REQUIRED WORK ::
In the records below, rewrite the lines from the line with "Task: Click the design name NikeHouseUp5_8" to the line with "pos(45,111)", substituting "assembly symbol" for "assembly icon" and changing nothing else.

Element and text position data
* begin *
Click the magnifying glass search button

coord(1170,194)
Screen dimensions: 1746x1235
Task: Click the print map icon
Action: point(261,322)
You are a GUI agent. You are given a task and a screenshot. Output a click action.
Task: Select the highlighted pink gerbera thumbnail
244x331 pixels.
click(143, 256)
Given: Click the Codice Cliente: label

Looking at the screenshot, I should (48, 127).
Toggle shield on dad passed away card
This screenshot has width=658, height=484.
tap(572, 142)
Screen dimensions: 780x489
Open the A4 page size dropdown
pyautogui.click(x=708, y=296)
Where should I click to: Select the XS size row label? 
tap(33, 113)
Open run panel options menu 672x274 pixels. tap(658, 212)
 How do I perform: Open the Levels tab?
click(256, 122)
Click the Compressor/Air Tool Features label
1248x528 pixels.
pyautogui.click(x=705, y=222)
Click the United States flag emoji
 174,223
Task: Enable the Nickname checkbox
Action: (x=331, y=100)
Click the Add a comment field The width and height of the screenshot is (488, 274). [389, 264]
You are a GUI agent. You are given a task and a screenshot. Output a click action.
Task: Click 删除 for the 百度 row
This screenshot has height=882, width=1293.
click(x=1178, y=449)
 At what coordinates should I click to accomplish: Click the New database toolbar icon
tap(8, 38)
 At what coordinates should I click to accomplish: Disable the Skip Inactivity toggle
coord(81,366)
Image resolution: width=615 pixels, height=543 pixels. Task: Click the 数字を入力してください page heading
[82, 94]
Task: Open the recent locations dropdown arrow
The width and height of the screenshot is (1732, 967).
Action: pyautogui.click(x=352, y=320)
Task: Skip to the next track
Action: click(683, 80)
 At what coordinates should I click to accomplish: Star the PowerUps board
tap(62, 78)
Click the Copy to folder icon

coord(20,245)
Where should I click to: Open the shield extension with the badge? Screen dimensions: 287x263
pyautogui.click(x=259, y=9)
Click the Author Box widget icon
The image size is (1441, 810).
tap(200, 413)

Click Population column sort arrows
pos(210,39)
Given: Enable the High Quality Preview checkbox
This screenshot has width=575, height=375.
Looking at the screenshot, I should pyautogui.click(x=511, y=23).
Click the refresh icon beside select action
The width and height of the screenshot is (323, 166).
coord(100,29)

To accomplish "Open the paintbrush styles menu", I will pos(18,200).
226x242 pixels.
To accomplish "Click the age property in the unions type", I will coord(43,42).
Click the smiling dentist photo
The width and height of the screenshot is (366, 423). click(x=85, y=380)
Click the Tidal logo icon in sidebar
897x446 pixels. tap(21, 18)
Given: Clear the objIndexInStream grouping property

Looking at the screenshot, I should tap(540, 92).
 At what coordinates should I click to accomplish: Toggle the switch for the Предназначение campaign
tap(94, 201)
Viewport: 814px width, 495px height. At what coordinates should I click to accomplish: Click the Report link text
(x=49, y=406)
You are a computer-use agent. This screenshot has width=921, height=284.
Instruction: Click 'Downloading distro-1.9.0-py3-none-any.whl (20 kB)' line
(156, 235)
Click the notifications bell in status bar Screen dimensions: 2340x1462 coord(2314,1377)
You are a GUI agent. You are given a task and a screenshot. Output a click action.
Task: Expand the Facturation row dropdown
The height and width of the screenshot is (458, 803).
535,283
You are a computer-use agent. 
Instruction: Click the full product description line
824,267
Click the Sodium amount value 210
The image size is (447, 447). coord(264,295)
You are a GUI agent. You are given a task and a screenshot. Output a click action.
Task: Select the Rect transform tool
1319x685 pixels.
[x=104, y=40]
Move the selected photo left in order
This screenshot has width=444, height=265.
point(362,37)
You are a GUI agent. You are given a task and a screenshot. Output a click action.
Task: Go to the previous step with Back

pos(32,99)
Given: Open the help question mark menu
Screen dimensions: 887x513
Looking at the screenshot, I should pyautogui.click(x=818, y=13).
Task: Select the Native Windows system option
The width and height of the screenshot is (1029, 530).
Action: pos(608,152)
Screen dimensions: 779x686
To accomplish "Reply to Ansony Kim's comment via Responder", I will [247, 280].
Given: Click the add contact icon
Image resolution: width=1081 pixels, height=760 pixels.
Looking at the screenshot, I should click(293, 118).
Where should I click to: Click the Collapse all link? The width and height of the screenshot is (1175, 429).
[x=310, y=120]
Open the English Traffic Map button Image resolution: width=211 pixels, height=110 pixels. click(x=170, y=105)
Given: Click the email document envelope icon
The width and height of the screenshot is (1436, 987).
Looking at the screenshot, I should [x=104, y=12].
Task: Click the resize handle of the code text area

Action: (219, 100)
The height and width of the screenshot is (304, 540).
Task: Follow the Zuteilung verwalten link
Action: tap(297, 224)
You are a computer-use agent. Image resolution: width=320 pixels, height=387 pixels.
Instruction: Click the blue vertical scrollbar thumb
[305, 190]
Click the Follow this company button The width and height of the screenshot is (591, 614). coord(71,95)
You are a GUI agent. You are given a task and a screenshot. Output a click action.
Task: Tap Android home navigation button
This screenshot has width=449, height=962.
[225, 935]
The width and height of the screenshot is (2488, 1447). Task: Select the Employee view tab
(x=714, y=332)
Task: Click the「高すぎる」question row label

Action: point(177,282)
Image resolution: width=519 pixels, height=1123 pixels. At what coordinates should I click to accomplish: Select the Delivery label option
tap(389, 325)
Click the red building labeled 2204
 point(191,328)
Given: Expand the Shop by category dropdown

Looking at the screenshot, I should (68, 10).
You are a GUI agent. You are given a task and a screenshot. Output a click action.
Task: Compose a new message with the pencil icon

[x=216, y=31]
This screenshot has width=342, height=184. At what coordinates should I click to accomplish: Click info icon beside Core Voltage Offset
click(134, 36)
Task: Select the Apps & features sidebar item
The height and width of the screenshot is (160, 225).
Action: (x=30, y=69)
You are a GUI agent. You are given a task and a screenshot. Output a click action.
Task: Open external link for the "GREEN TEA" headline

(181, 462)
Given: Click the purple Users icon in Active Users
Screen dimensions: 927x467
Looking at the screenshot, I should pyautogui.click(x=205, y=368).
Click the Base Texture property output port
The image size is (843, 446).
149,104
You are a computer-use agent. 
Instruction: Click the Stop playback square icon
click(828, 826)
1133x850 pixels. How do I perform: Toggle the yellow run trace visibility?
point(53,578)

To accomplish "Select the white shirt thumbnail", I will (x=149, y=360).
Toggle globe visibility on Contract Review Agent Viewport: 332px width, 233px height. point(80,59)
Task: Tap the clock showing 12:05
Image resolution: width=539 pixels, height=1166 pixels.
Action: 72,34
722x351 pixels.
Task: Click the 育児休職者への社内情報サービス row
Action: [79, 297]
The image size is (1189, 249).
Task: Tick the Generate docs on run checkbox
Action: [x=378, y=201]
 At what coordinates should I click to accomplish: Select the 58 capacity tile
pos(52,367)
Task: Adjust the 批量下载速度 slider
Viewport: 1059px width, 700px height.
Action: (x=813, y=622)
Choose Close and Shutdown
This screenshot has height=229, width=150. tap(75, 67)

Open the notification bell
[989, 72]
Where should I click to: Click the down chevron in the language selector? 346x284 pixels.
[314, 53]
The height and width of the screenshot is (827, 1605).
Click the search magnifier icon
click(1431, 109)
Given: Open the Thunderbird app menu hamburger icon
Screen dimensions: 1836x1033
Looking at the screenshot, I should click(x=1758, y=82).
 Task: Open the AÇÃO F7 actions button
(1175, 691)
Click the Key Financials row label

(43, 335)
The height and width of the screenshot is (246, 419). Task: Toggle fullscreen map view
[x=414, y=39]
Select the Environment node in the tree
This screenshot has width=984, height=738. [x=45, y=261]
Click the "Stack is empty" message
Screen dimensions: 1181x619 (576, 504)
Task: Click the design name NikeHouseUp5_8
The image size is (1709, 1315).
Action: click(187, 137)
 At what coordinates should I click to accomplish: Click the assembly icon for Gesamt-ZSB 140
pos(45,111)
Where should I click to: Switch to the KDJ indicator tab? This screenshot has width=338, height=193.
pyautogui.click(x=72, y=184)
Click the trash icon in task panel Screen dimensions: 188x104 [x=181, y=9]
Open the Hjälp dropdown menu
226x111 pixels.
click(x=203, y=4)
* end *
ANSWER TO THIS PROBLEM ::
Task: Click the design name NikeHouseUp5_8
The image size is (1709, 1315).
Action: click(187, 137)
 At what coordinates should I click to accomplish: Click the assembly symbol for Gesamt-ZSB 140
pos(45,111)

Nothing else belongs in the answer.